Concerning Why the interest in Kelly?  
To settle a few past misunderstandings face to face.  Now, if you brought him in for a seminar, would I attend?  I'd at the very least stop in for a bit to chat...purhaps shoot some pics and do a write up for the magazine.  Would I pay for the event?  It all depends.  Cost, available funds, and other issues.  Would I participate as a paying member if time and money were available?  Probably. 


Concerning the MOTTs. IMAF-Schea:
I disagree with a few bits, but overall, I've had no problems with them.  Their members who are on MT bring a welcome difference in perspective.

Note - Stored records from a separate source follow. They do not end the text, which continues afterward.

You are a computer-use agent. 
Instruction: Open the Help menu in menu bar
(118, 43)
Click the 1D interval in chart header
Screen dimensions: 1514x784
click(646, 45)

Concerning Jeff Delany, and his IMAF:
My opinion on JD is less favorable. This stems from his actions since GM Presas' death. He and his organization are still welcome here.

Concerning Bias, "Old Boy Clubs", etc:
-Everyone- is biased in some way.  

Concerning 





> And if you are saying that only the Presas Kids can be the Philippines rep at a Modern Arnis event, you have most certainly insulted and ignored a large number of other people. Again your arrogance and biases are showing.


I did not say that. Do not put words into my mouth Jerm.

Concerning no gamemanship:
Right Lamont.  There was none at all. You were setup by the evil Tim and his insane plot to rule the world. (/sarcasm)  


Jerome, You can misquote me, take things out of context, add in the leading questions, etc.  The fact simply remains that you got caught playing games which tarnished an event that had great potential.  Now, no matter how much you try, it will forever carry the black mark of "NorShadow".   

I will agree with you in the end however.


> Once again all of the trash talking that has been posted on mtc just reinforces my contention that Modern Arnis as we currently know it is destined to be a fractured system of small organizations fighting one another. Only people like yourself, Bobby, can really change that, if you have the strength and courage.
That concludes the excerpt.